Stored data
__________________________________________________

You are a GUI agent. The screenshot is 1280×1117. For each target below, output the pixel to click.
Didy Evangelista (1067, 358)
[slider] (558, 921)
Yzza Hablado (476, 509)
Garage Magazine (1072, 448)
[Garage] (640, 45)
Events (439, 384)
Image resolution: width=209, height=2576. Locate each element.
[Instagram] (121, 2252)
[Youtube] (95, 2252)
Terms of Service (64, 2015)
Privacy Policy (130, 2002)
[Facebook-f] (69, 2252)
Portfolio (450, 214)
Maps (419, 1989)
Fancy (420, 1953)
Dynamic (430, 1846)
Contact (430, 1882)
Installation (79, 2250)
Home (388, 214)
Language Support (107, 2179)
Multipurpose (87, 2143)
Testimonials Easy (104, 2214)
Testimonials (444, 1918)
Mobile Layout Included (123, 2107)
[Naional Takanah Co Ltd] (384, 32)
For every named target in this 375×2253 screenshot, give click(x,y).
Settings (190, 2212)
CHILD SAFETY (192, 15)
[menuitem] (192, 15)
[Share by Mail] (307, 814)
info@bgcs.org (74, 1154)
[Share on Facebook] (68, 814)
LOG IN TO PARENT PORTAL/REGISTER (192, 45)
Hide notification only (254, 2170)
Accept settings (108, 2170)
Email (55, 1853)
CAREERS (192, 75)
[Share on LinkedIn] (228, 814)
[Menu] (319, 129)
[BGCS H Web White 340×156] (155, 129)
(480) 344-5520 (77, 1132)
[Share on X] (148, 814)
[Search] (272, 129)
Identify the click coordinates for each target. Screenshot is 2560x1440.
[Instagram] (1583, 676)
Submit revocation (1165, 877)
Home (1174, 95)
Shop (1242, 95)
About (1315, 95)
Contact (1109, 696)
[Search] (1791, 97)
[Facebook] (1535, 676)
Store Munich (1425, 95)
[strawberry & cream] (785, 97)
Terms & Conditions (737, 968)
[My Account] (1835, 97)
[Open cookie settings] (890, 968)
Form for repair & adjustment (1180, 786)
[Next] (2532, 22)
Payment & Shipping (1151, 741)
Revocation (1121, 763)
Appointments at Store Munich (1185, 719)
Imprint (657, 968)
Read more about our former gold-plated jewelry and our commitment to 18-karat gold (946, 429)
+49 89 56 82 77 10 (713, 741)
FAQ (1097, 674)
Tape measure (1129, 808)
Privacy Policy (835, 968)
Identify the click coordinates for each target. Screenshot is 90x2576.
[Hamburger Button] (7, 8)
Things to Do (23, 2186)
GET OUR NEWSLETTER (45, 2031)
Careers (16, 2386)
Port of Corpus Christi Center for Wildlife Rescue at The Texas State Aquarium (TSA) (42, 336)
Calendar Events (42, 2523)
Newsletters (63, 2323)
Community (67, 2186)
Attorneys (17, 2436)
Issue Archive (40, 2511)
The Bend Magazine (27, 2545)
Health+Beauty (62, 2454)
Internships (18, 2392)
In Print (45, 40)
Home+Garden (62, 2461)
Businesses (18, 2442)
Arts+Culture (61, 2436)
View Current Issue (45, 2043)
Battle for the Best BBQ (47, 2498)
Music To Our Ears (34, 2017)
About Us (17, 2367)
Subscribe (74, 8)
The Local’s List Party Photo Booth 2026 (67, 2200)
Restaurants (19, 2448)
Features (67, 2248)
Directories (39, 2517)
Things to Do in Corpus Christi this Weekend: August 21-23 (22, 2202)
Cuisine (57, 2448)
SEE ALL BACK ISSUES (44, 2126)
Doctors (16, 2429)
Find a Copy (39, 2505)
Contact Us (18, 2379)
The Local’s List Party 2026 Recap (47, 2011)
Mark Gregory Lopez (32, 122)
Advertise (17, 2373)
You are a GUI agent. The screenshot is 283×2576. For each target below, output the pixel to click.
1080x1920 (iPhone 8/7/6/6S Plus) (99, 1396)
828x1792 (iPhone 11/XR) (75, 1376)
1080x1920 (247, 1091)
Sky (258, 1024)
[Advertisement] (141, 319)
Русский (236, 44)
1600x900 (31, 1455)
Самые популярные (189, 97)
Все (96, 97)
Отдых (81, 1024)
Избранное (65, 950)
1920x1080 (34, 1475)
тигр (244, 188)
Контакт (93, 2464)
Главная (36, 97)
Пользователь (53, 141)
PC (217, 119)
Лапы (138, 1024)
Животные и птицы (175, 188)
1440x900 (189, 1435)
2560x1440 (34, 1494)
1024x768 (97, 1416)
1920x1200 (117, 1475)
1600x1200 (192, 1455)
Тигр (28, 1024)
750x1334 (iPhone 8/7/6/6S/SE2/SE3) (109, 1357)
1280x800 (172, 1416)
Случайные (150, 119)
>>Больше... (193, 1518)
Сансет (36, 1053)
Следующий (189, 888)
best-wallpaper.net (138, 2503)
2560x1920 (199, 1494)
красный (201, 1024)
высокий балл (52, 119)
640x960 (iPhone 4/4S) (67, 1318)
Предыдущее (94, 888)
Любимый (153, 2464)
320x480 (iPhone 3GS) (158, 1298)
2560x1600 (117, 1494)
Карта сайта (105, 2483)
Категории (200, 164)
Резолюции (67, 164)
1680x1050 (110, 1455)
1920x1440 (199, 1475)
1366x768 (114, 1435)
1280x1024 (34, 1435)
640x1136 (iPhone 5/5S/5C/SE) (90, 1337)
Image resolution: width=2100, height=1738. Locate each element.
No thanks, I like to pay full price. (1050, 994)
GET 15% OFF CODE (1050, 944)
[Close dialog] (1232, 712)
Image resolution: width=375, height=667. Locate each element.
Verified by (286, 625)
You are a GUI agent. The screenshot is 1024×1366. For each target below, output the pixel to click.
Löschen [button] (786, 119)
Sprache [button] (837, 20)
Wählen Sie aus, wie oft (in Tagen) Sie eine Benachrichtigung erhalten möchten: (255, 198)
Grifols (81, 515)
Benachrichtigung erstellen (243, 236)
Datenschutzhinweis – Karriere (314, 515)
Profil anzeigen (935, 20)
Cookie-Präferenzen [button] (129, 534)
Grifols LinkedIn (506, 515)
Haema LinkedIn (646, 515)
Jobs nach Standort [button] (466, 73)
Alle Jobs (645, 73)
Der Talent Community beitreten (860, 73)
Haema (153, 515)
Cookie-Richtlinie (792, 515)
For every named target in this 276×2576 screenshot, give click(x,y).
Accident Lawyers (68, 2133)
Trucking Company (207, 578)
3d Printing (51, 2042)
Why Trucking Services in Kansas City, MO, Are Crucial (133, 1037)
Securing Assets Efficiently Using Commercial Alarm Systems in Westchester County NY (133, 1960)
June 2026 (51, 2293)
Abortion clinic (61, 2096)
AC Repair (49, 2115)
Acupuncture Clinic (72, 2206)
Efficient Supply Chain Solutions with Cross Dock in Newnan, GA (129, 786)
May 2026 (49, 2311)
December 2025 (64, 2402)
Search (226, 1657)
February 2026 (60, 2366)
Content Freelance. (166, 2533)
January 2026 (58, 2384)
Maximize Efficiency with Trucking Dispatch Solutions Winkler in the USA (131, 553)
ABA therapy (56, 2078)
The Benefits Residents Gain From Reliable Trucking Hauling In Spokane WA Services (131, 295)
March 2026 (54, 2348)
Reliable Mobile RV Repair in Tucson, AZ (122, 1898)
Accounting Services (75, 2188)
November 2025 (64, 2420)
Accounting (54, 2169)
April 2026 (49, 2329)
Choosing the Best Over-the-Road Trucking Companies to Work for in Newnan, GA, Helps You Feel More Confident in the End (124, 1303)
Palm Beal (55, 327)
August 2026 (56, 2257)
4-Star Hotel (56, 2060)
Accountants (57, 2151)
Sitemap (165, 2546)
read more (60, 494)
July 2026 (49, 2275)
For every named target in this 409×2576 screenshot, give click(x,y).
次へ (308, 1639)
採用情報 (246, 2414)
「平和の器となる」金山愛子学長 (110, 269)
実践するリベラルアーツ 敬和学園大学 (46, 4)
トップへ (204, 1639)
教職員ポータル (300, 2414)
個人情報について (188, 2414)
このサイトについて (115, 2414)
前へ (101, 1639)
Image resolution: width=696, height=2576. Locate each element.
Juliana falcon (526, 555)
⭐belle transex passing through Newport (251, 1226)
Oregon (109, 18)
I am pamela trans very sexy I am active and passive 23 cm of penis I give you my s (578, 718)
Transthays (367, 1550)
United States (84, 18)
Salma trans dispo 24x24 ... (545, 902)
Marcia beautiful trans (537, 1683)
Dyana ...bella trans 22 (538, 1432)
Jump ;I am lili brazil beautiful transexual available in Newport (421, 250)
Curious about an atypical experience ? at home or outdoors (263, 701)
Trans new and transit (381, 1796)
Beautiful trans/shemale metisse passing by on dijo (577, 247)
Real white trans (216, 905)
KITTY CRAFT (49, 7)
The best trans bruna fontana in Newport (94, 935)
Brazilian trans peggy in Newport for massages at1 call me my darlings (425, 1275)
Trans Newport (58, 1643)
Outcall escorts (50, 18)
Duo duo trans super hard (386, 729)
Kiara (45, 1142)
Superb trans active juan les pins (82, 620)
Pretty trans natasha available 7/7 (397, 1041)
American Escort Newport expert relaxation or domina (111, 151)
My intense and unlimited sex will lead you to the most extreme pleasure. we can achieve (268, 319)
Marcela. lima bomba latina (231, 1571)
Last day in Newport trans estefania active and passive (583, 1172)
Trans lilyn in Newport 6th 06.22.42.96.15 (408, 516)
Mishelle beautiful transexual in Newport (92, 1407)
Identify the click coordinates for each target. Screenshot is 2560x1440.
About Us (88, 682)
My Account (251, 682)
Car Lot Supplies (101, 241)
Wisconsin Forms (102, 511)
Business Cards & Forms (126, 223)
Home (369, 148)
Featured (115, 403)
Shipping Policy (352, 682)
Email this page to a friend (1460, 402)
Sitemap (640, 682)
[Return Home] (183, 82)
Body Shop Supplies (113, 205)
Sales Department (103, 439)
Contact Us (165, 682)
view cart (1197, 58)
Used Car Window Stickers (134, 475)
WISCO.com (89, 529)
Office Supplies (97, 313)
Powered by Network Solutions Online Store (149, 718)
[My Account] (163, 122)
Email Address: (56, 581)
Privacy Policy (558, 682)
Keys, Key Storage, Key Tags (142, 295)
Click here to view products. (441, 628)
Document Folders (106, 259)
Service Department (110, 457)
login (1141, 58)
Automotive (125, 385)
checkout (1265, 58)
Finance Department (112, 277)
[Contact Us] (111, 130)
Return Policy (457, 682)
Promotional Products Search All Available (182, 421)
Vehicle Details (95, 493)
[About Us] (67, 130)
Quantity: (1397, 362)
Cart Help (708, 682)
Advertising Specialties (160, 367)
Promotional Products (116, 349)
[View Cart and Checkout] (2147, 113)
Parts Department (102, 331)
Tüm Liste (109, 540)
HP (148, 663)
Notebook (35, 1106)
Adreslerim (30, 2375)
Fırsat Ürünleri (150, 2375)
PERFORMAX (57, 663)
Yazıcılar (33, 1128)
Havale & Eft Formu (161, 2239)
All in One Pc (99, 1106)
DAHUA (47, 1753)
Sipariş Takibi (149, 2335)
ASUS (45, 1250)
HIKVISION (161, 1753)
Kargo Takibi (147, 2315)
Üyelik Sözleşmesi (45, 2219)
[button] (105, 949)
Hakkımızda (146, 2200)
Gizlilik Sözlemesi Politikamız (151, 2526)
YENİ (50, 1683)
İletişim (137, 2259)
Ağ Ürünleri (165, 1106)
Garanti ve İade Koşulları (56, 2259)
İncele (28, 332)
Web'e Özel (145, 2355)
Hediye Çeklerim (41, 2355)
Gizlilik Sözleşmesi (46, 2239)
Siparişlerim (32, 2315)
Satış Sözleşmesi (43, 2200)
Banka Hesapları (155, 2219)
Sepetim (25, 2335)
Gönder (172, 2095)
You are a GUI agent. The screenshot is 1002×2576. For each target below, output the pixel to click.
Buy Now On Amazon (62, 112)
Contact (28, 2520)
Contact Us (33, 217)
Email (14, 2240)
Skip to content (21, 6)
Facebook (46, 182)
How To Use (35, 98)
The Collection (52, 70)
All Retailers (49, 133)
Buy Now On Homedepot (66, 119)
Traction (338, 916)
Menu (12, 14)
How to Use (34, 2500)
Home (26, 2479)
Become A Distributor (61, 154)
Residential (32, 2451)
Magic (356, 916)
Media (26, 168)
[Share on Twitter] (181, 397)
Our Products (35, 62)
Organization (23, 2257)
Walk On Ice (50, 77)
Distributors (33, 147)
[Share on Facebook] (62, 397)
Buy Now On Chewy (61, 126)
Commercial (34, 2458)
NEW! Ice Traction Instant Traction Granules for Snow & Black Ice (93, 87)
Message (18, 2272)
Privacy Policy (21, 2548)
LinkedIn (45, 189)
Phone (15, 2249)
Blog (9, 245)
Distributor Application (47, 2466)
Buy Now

__________________________________________________

* _Goal of the exercise_
Reproduce the entries exactly, but only from their first line to the line holding "Settings (190, 2212)", with that last line kept.

* _Solution for this exercise_
You are a GUI agent. The screenshot is 1280×1117. For each target below, output the pixel to click.
Didy Evangelista (1067, 358)
[slider] (558, 921)
Yzza Hablado (476, 509)
Garage Magazine (1072, 448)
[Garage] (640, 45)
Events (439, 384)
Image resolution: width=209, height=2576. Locate each element.
[Instagram] (121, 2252)
[Youtube] (95, 2252)
Terms of Service (64, 2015)
Privacy Policy (130, 2002)
[Facebook-f] (69, 2252)
Portfolio (450, 214)
Maps (419, 1989)
Fancy (420, 1953)
Dynamic (430, 1846)
Contact (430, 1882)
Installation (79, 2250)
Home (388, 214)
Language Support (107, 2179)
Multipurpose (87, 2143)
Testimonials Easy (104, 2214)
Testimonials (444, 1918)
Mobile Layout Included (123, 2107)
[Naional Takanah Co Ltd] (384, 32)
For every named target in this 375×2253 screenshot, give click(x,y).
Settings (190, 2212)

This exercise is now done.